**Task objective:**
Copy out exactly, from the entries that follow, the line holding "Viewport: 346px width, 286px", the line holding "You are a computer-use", and all lines between them, but no pictures.

**Provided material:**

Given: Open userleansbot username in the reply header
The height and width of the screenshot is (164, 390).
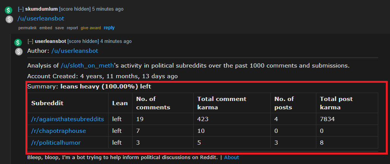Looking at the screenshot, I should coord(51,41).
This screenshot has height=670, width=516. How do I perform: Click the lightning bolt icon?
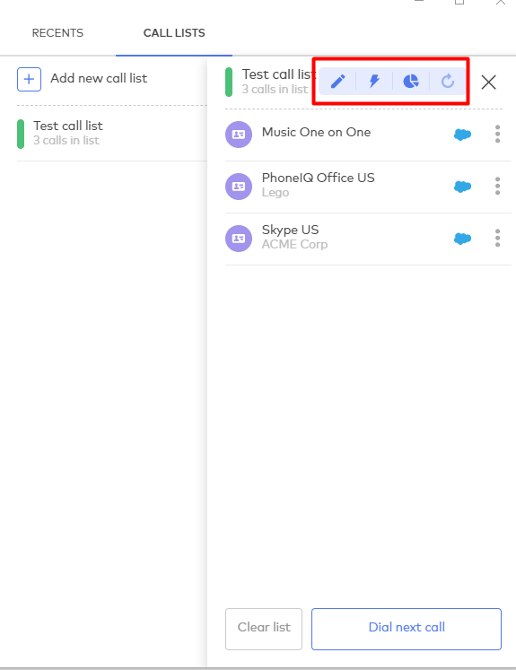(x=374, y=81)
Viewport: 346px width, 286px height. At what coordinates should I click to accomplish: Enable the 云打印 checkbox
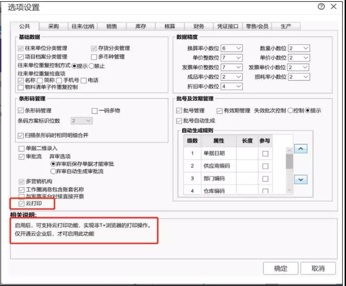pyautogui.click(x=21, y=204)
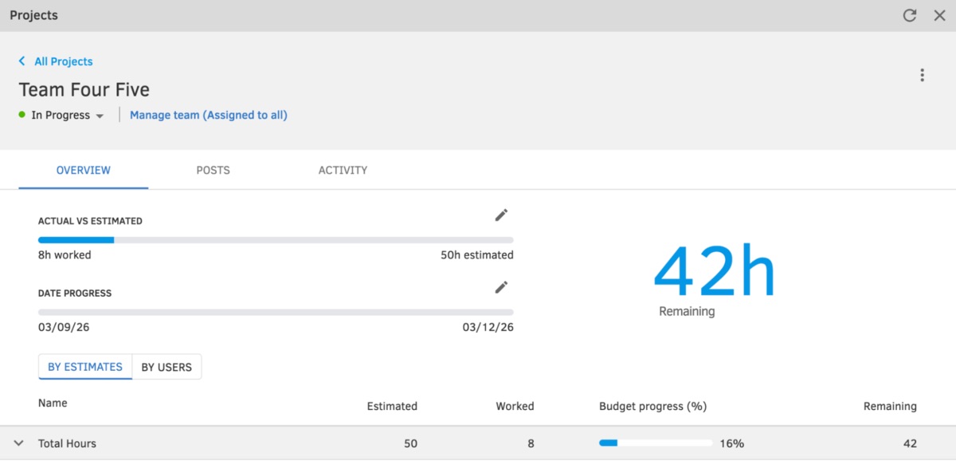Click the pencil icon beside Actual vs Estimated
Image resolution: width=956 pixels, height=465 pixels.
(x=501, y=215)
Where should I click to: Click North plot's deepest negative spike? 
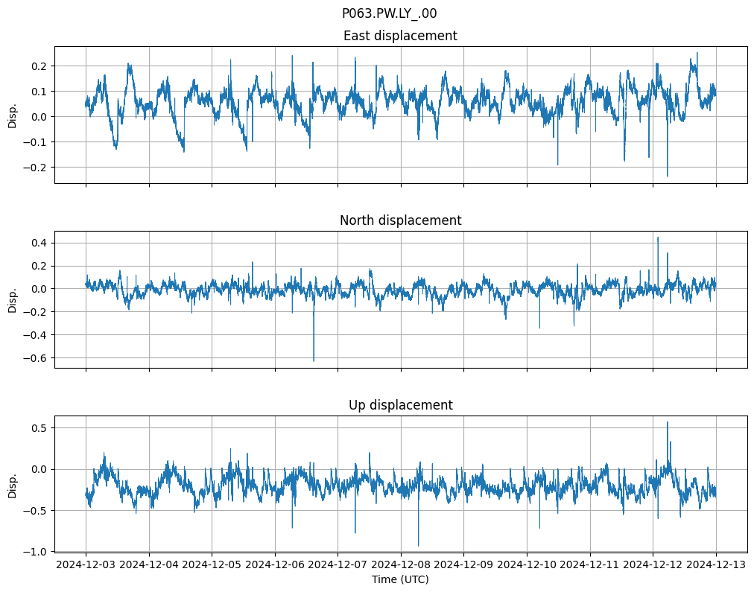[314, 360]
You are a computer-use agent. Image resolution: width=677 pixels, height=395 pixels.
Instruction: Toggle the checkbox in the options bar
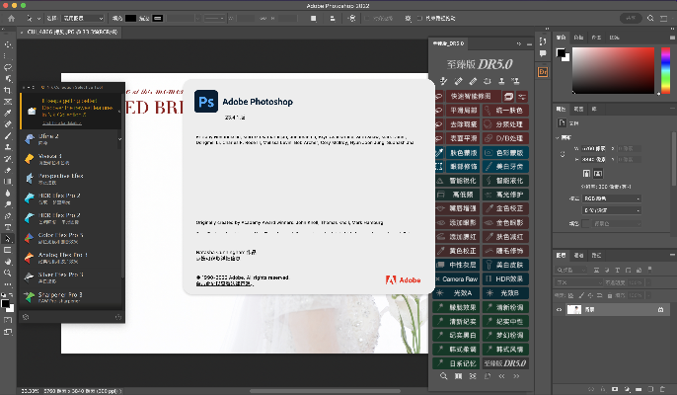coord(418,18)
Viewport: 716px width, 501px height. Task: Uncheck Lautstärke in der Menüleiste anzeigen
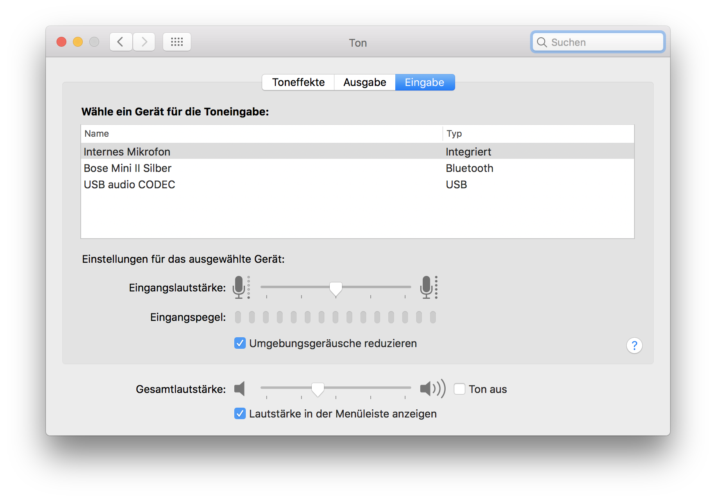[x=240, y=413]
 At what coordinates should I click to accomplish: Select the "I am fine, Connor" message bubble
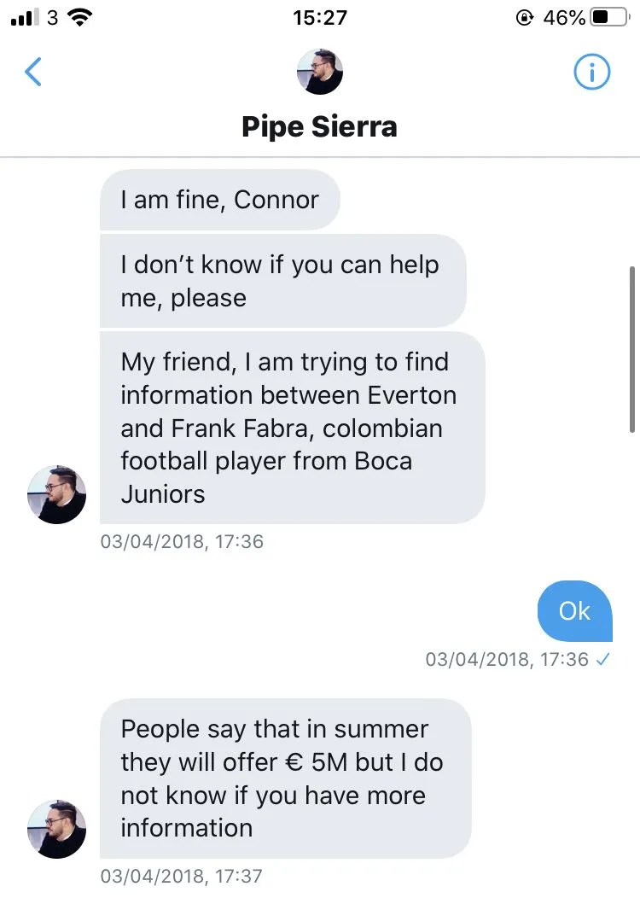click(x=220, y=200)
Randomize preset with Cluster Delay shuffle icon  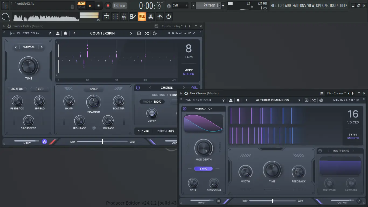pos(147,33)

**Response to this task:**
Viewport: 346px width, 286px height. At what coordinates should I click to accomplish: Enable the 云打印 checkbox
pyautogui.click(x=21, y=204)
Click the pencil icon beside Actual vs Estimated
Image resolution: width=956 pixels, height=465 pixels.
(x=501, y=215)
Where should I click to: Click North plot's deepest negative spike? 
[314, 360]
You are a computer-use agent. Image resolution: width=677 pixels, height=395 pixels.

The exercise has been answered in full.